*Task to carry out:* Please copy out the rows word for word, from the line with "This screenshot has width=570, height=509." up to and including the line with "total-label: Total is".

-- Data follows --

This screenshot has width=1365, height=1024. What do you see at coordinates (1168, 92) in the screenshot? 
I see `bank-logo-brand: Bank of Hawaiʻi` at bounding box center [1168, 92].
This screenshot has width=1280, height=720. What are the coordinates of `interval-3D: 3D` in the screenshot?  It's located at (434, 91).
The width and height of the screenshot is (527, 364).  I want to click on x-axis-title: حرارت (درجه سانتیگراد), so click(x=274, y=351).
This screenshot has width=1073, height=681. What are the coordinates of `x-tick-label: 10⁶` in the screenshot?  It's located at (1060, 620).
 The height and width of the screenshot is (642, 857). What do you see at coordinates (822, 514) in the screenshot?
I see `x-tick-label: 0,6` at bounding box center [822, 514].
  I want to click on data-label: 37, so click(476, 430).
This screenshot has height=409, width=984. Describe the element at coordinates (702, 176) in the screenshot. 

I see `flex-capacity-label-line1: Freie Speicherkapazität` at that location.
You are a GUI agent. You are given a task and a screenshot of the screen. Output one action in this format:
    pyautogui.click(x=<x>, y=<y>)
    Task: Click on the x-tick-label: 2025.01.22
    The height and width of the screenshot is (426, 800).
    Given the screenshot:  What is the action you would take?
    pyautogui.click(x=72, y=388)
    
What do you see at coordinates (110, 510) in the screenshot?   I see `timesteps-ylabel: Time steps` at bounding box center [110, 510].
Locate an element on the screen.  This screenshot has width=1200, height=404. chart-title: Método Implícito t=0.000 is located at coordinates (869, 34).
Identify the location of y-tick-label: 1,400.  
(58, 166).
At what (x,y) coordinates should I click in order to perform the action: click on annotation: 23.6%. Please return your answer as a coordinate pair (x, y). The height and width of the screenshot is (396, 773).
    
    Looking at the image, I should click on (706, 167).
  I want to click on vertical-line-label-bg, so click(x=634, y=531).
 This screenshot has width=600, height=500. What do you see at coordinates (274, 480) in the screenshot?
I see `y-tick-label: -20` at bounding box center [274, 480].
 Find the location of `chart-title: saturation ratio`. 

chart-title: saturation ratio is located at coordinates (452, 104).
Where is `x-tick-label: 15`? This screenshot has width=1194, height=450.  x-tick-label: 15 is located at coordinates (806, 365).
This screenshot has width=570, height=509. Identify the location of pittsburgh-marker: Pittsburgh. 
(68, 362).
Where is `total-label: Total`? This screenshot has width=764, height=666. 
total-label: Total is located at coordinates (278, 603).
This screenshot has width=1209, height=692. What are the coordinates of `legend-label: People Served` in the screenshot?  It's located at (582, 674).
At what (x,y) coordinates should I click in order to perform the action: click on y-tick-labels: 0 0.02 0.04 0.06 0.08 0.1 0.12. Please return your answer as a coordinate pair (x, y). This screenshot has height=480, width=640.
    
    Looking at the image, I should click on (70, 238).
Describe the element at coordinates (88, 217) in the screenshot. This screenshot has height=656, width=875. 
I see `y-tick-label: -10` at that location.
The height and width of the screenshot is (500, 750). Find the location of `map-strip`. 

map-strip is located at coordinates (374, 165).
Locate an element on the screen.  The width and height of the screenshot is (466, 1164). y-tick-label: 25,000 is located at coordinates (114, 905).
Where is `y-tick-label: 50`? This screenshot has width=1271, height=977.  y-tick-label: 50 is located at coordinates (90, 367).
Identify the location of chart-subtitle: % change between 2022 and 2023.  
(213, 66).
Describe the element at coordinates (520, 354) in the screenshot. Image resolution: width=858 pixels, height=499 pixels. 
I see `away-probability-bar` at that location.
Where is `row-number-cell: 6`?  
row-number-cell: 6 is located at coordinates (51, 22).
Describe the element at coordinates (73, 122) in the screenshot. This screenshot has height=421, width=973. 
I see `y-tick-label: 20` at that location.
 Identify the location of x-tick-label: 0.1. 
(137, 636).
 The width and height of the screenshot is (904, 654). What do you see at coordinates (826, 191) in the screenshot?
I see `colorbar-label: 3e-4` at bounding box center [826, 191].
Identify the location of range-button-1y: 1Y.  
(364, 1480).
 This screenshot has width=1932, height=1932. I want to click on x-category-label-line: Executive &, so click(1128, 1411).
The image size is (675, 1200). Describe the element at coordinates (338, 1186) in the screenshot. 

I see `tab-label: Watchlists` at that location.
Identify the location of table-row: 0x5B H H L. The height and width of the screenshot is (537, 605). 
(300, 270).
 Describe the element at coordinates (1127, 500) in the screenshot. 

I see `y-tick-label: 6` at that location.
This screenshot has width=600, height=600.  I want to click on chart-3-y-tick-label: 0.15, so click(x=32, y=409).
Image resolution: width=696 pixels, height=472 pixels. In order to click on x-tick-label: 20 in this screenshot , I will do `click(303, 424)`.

-- Data concluded --

*Reply to the exercise:*
This screenshot has width=570, height=509. Identify the location of pittsburgh-marker: Pittsburgh. 
(68, 362).
Where is `total-label: Total`? This screenshot has width=764, height=666. 
total-label: Total is located at coordinates (278, 603).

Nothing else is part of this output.